A Preliminary Message
This post introduces what I think is a fundamental flaw in almost all blockchain designs. In brief, it is the emphasis on state as the ‘atomic element’, when we could also build using messages instead. The implications of this are quite severe, but also quite hard to understand because the computer science concepts are a bit inaccessible to the non-CS world.
What follows is a very informal, non-rigourous description to try and explain the difference between messaging and state to the non-technical audience. I’ve tried to get the simple message across but if you find yourself in a state of confusion, there is another way to understand it and that is to watch this space - we’re going to build it, so then the message will be put to the medium. Enough bad analogies, let’s forge on.
What’s a State Machine, anyway?
A state machine is a computer science invention to capture the reliable, deterministic machine. In words, it is a software “machine” that given some set of inputs and memory, always delivers the same outputs.
Think about a vending machine, and the software inside, which has to simulate the hardware machine so as to figure out what to do next. In words, “if we are in State 1, wait for coin. If a coin turns up, enter State 2. If in State 2, wait for button push. If a button push turns up, deliver drink, go to State 1.” In essence then, our machine consists of some code to handle that algorithm, some state (memory) to recall where we are, and an ability to read incoming messages (coins, buttons) and write out some instructions as messages (drink!).
We can also construct bigger state machines out of smaller ones - a database is essentially an enormous state machine, made up many little machines for each SQL table, each row and each cell. A protocol is a small state machine made of two state machines - one for each end. A blockchain is another enormous state machine, made of thousands of “full node” state machines with lots of hangers-on called SPV clients. While the essence of the design of a state machine is pretty simple, using them is as much an art as a science because we don’t have a great view on how to compose small state machines into large state machines. But we’ll leave aside that complexity for now.
It turns out that there are two fundamental approaches to building a state machine.
Note, what follows is a very stylised viewpoint, not a rigorous one. We ignore the code above, and just assume it is referenced wherever needed. We also ignore the output messages, for simplicity. Our goal is to get you to a state of understanding the message, not to impress CS geeks.

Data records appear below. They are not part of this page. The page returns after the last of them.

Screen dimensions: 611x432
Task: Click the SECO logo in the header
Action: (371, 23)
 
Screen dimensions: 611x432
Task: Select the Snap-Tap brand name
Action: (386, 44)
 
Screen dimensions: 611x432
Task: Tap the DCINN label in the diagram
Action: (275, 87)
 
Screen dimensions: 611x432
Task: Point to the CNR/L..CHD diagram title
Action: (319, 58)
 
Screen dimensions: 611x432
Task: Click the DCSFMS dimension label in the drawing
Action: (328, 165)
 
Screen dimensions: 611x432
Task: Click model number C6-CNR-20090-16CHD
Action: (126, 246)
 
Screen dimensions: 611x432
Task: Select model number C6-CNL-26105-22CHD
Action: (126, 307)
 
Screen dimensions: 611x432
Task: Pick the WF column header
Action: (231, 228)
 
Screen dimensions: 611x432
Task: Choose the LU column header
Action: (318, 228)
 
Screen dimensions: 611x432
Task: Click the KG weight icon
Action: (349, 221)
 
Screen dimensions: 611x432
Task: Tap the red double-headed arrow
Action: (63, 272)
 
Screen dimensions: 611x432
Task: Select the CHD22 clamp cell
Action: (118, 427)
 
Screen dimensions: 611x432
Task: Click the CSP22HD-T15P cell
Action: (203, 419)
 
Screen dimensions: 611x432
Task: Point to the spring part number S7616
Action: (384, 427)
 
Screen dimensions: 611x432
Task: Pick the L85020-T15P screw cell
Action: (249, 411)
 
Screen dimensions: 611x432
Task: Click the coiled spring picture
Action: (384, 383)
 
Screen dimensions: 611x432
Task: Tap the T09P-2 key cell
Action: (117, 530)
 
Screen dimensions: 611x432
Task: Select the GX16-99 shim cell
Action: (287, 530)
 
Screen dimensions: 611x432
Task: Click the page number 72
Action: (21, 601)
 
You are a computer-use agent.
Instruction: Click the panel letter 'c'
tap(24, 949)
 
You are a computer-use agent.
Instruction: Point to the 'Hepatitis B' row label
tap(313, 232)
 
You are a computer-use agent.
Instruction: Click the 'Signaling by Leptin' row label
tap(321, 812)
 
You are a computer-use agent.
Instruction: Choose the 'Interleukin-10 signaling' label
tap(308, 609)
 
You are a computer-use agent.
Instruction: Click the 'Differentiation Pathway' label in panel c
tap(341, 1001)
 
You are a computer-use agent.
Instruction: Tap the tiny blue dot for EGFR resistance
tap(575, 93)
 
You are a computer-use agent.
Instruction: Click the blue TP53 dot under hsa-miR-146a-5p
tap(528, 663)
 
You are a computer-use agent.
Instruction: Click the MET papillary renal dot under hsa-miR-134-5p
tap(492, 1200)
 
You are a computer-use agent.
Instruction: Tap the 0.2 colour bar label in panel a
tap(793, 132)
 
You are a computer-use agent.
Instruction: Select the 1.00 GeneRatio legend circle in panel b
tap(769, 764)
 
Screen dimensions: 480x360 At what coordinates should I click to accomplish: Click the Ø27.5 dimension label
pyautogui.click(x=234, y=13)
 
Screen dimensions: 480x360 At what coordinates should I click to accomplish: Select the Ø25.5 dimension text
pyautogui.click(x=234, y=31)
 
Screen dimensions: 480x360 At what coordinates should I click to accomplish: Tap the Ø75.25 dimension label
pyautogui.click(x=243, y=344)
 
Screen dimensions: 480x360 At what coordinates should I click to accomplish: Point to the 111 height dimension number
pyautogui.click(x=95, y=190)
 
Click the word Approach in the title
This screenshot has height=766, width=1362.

We normally model the state machine as above - it starts out in State One, and then Message 1 arrives. The processing of this message causes a transition from State One to State Two. On transitioning to State 1, the machine sends out messages, although that is strictly optional - it depends on the machine’s needs at that transition.
Our job in building the state machine is to write the code to store and transition all states for all known messages. It turns out that, in doing this job, there are two fundamentally different ways in which to write the machine, and the choice of which colours our thinking, our design and eventually our capabilities.

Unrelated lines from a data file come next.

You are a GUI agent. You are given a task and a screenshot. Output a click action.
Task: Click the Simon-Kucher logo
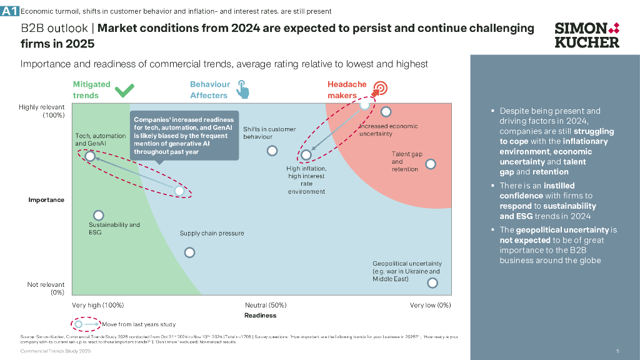point(587,35)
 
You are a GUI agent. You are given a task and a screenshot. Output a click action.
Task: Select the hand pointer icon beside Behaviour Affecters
point(242,89)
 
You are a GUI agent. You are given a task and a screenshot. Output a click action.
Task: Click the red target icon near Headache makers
point(380,88)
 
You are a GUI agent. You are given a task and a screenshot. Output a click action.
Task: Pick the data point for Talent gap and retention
point(430,164)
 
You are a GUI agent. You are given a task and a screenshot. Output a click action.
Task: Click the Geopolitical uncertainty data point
point(432,282)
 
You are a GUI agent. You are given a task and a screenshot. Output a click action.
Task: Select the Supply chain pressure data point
point(189,252)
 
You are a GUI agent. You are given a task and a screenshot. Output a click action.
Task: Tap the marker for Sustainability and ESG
point(98,215)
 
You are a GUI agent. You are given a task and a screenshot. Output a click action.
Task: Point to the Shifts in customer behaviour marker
point(272,151)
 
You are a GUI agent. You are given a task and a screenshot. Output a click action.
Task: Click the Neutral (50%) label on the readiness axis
point(266,305)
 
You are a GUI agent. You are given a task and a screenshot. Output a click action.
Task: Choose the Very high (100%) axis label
point(98,305)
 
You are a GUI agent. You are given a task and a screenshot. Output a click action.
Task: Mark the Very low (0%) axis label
point(430,305)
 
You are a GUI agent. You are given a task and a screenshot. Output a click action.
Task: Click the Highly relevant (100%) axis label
point(44,111)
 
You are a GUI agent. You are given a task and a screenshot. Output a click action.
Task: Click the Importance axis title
point(46,200)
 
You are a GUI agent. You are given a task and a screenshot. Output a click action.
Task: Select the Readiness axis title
point(260,316)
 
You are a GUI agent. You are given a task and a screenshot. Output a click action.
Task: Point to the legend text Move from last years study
point(138,324)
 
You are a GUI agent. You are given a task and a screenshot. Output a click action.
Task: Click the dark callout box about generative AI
point(184,136)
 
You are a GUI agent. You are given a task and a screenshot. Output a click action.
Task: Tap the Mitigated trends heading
point(91,89)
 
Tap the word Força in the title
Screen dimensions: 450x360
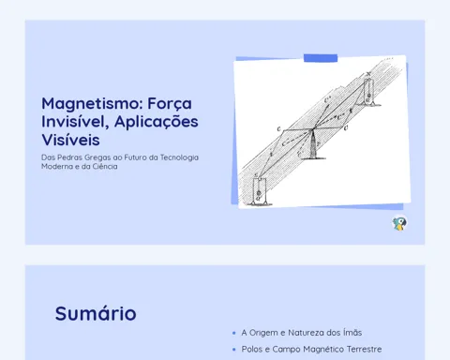click(170, 103)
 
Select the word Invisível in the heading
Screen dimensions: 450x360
click(75, 121)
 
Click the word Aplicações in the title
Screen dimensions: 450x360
click(157, 122)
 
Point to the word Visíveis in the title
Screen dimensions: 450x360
click(70, 140)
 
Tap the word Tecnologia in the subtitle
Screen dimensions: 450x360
click(179, 158)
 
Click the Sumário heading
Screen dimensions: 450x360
click(96, 313)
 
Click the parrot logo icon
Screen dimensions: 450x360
click(399, 223)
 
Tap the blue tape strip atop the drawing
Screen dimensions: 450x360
click(321, 58)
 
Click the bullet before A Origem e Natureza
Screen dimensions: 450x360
click(234, 333)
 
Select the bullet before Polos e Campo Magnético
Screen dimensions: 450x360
click(234, 350)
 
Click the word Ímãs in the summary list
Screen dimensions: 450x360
click(352, 333)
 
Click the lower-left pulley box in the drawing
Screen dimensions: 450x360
click(259, 191)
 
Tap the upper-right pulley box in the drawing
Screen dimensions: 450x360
click(369, 92)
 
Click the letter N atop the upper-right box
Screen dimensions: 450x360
click(368, 74)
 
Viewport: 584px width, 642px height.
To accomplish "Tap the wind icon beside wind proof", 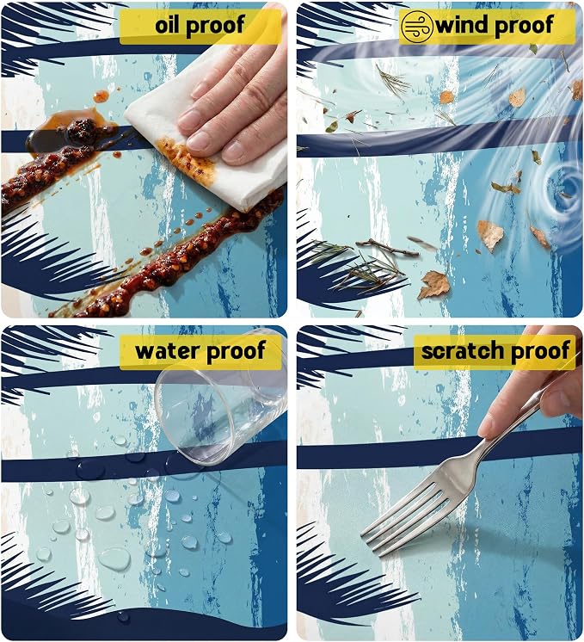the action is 417,26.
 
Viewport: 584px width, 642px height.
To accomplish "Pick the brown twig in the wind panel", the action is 387,247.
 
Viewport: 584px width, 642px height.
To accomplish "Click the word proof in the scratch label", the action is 540,352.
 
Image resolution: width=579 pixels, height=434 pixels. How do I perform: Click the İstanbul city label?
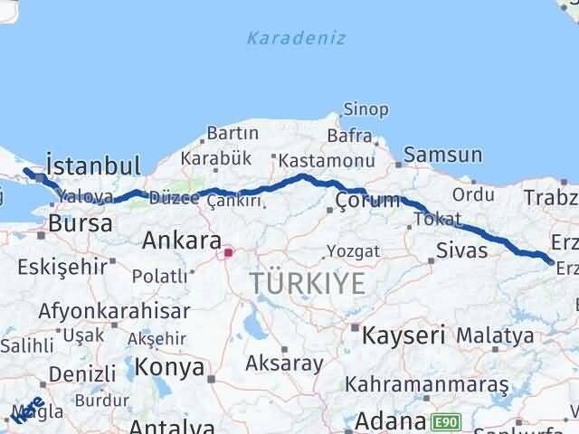coord(93,165)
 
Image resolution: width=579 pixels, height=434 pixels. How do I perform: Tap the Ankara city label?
coord(182,241)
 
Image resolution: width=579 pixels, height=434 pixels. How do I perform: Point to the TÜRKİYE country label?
coord(308,284)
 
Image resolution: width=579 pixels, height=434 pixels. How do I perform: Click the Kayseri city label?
coord(403,335)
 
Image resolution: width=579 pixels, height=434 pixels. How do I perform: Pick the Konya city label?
coord(170,367)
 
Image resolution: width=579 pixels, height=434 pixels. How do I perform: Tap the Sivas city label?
coord(461,250)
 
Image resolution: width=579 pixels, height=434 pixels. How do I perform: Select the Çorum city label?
coord(366,200)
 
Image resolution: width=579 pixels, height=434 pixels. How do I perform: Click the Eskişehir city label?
coord(60,268)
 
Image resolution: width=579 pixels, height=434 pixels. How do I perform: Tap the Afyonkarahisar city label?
coord(114,311)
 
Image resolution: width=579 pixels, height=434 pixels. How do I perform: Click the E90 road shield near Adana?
coord(444,421)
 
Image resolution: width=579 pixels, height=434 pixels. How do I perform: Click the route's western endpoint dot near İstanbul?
coord(27,172)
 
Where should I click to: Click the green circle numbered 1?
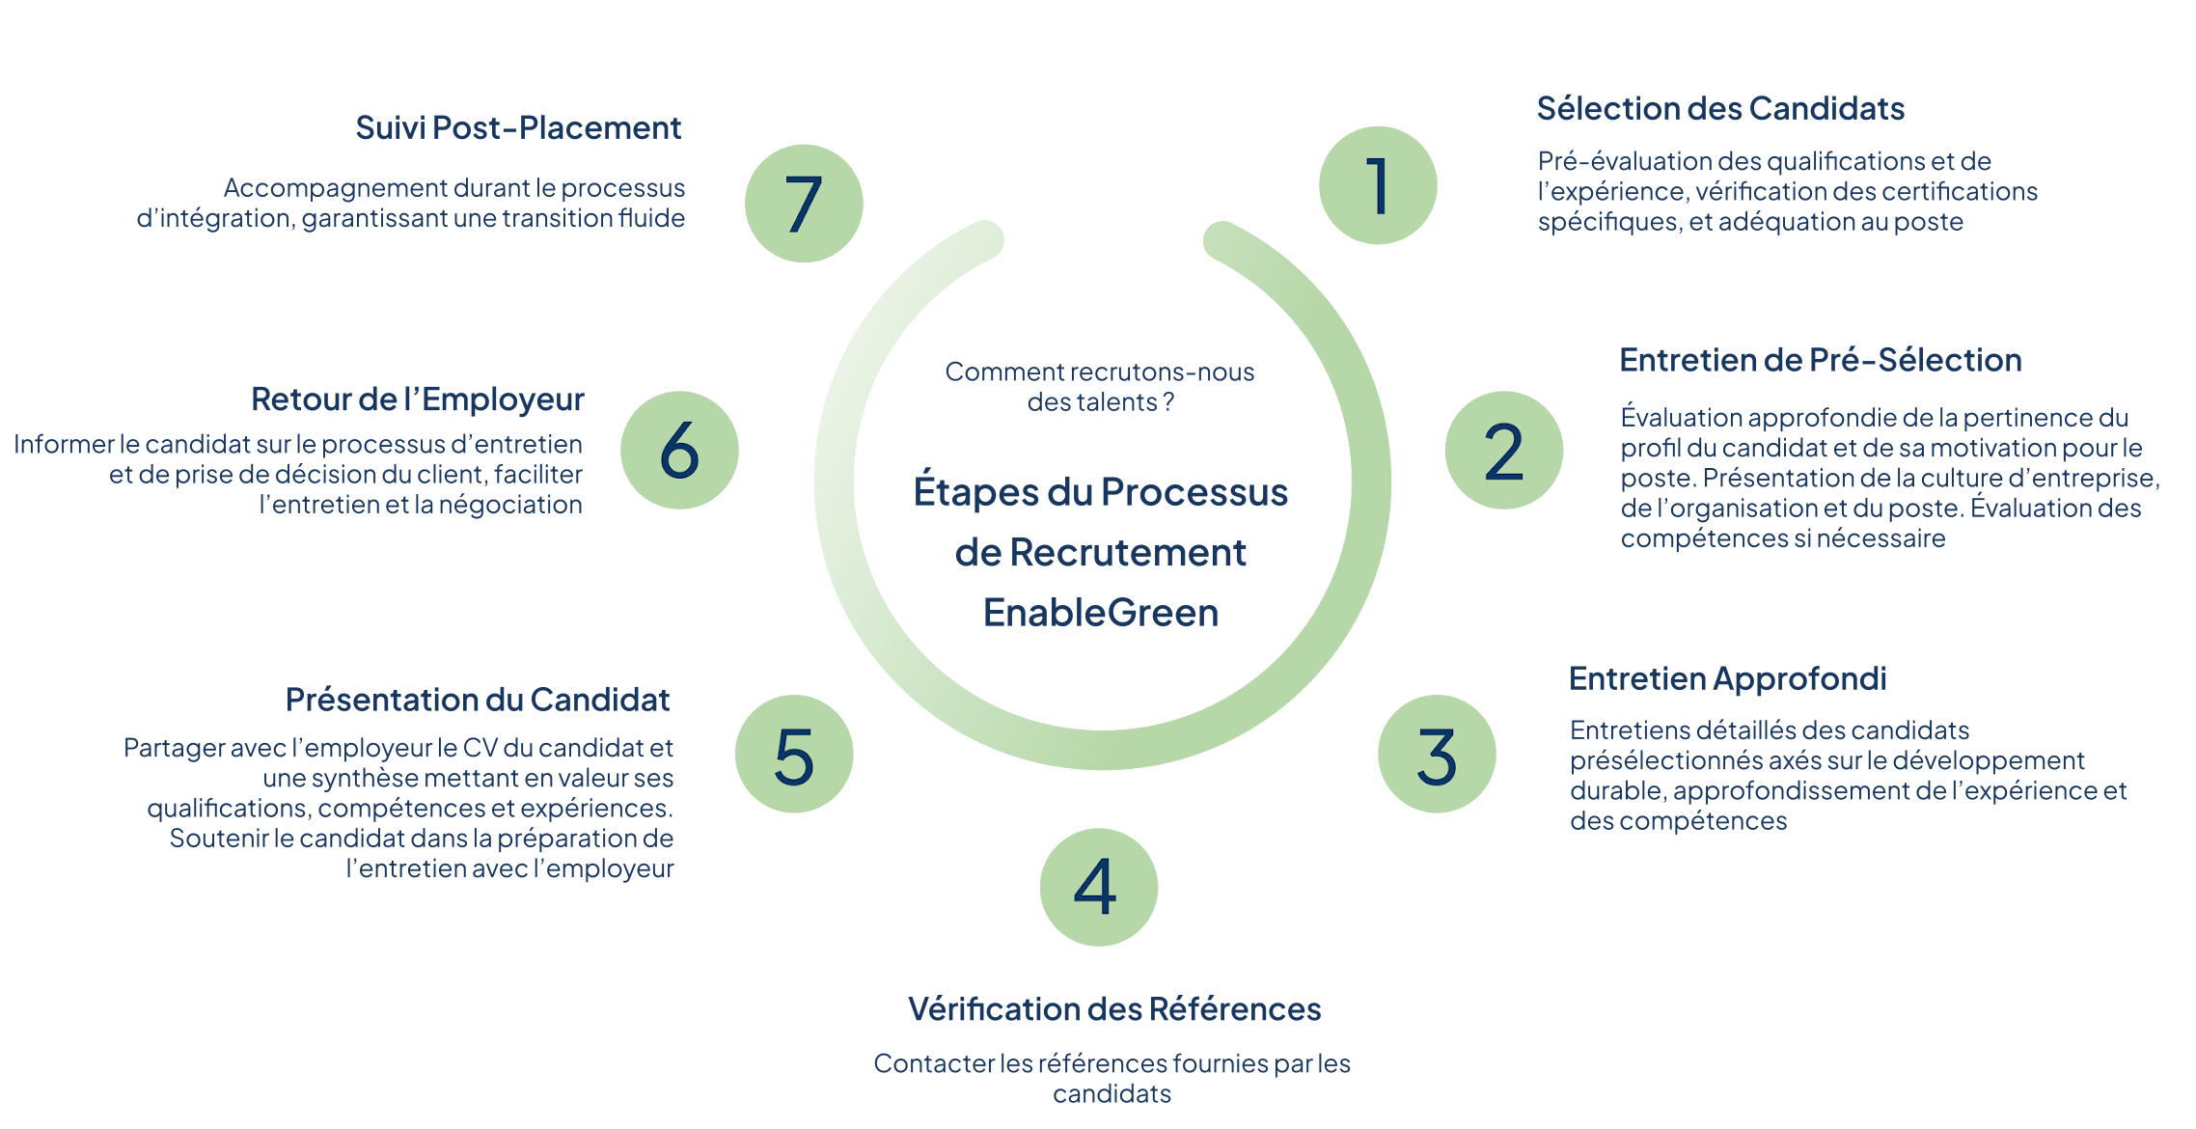(x=1377, y=185)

First Way: Thinking of it as a machine of states. In this view, we store State One. Then, when the message arrives, the machine turns over to State Two, and we store that new state. Repeat! Think of the states as the Blue Circles above, and you can ignore any other view of the world.
Second Way: Thinking of it as a machine of messages. In this alternate view, we record the messages. We always start the machine at State One. Then we pump all of the incoming messages (Red Pills above) into the machine (and out pops any new messages). We store the messages, but don’t bother with the state, because we can calculate it any time.
These views are mostly equivalent in theory, and the trick to understanding this is that the machine is deterministic. Once we’ve established the machine as being exact and unforgiving in its actions, we know that for example M1 on State1 always results in State2 (and M2 out).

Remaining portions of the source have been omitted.